La práctica de los “tríos de escuelas” resulta atractiva de aplicarse en contextos tan heterogéneos como los de países latinoamericanos, marcados por terribles asimetrías entre las escuelas a las que acceden los hijos de los pobres y de clases altas. Sin descuidar las tareas de supervisión y acompañamiento, se colocaría la atención en aquellas que demandan apoyos para superar las adversidades propias y de sus contextos, así como actuaciones ineficaces en su interior.
En el capítulo de Dylan Wiliam (La evaluación formativa del desempeño de la enseñanza), hay un repaso prolífico de investigaciones sobre la evaluación del desempeño de la enseñanza. Concluye que reclutar a los mejores profesores o despedir a los ineficientes no son garantía de una mejora consistente en la calidad de la enseñanza. La calidad de los maestros no es sinónimo de la calidad de su enseñanza, por las variables en juego, pero sin calidad en los maestros, alcanzar estándares elevados es imposible.
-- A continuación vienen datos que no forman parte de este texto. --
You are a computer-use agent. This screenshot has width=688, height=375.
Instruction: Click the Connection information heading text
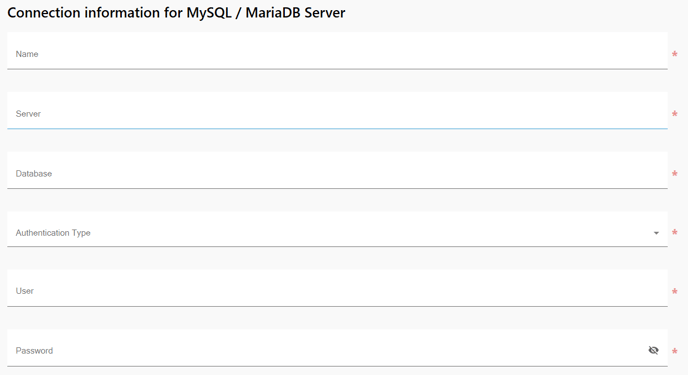click(176, 13)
Por otro lado, reemplazar a los profesores de nuestros sistemas educativos es inviable políticamente y demasiado largo en el tiempo. La clave, a juicio de Wiliam, es el desarrollo profesional de los docentes, que se encuentran laborando en las escuelas, lo cual requiere invertir más y de forma distinta, lejos de cursos y cursos, diseminados en línea o en cascada.
Javier Murillo Torrecilla introduce un elemento crítico de los sistemas de evaluación docente en América Latina. A diferencia de Europa central, especialmente de los países nórdicos, en donde la evaluación docente se realizada dentro de la escuela, porque es ella el escenario de la actuación magisterial, los países latinoamericanos que tienen sistemas de evaluación docente lo plantean al revés. Un tema toral para su examen en nuestros contextos.
Son estas algunas lecciones que podrían estudiarse, ensayarse cuidadosamente, con regulaciones mínimas pero claras, con acompañamientos sensibles pero firmes, con la decidida voluntad de avanzar en la más sustancial de las tareas pedagógicas: la que sucede cada mañana y cada tarde en los salones de clase.